* Data to process *
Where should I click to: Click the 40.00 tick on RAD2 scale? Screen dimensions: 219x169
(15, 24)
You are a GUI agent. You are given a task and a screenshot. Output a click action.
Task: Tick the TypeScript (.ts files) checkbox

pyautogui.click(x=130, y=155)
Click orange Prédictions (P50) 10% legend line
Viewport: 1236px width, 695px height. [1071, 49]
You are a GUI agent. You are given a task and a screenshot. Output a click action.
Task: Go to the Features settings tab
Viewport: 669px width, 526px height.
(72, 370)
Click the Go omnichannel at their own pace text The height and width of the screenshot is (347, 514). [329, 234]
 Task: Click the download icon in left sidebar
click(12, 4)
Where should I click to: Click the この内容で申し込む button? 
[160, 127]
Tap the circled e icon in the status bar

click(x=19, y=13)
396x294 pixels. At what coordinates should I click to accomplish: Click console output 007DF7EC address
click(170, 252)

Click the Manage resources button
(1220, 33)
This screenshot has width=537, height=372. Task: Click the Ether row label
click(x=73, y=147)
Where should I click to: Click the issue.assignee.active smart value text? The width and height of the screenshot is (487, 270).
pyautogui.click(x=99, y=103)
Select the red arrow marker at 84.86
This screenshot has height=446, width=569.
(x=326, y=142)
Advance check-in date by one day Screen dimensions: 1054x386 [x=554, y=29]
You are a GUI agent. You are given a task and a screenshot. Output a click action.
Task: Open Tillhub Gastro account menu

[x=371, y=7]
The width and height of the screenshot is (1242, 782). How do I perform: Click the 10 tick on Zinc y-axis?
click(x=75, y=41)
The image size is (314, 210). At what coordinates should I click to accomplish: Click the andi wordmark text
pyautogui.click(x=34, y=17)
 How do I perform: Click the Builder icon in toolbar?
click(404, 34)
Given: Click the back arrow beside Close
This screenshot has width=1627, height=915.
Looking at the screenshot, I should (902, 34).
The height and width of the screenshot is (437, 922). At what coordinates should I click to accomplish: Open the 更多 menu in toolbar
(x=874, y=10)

* What to do *
Reproduce the listing above line for line, exactly.

* Problem solution *
Where should I click to: Click the 40.00 tick on RAD2 scale? Screen dimensions: 219x169
(15, 24)
You are a GUI agent. You are given a task and a screenshot. Output a click action.
Task: Tick the TypeScript (.ts files) checkbox

pyautogui.click(x=130, y=155)
Click orange Prédictions (P50) 10% legend line
Viewport: 1236px width, 695px height. [1071, 49]
You are a GUI agent. You are given a task and a screenshot. Output a click action.
Task: Go to the Features settings tab
Viewport: 669px width, 526px height.
(72, 370)
Click the Go omnichannel at their own pace text The height and width of the screenshot is (347, 514). [329, 234]
 Task: Click the download icon in left sidebar
click(12, 4)
Where should I click to: Click the この内容で申し込む button? 
[160, 127]
Tap the circled e icon in the status bar

click(x=19, y=13)
396x294 pixels. At what coordinates should I click to accomplish: Click console output 007DF7EC address
click(170, 252)

Click the Manage resources button
(1220, 33)
This screenshot has width=537, height=372. Task: Click the Ether row label
click(x=73, y=147)
Where should I click to: Click the issue.assignee.active smart value text? The width and height of the screenshot is (487, 270).
pyautogui.click(x=99, y=103)
Select the red arrow marker at 84.86
This screenshot has height=446, width=569.
(x=326, y=142)
Advance check-in date by one day Screen dimensions: 1054x386 [x=554, y=29]
You are a GUI agent. You are given a task and a screenshot. Output a click action.
Task: Open Tillhub Gastro account menu

[x=371, y=7]
The width and height of the screenshot is (1242, 782). How do I perform: Click the 10 tick on Zinc y-axis?
click(x=75, y=41)
The image size is (314, 210). At what coordinates should I click to accomplish: Click the andi wordmark text
pyautogui.click(x=34, y=17)
 How do I perform: Click the Builder icon in toolbar?
click(404, 34)
Given: Click the back arrow beside Close
This screenshot has width=1627, height=915.
Looking at the screenshot, I should (902, 34).
The height and width of the screenshot is (437, 922). At what coordinates should I click to accomplish: Open the 更多 menu in toolbar
(x=874, y=10)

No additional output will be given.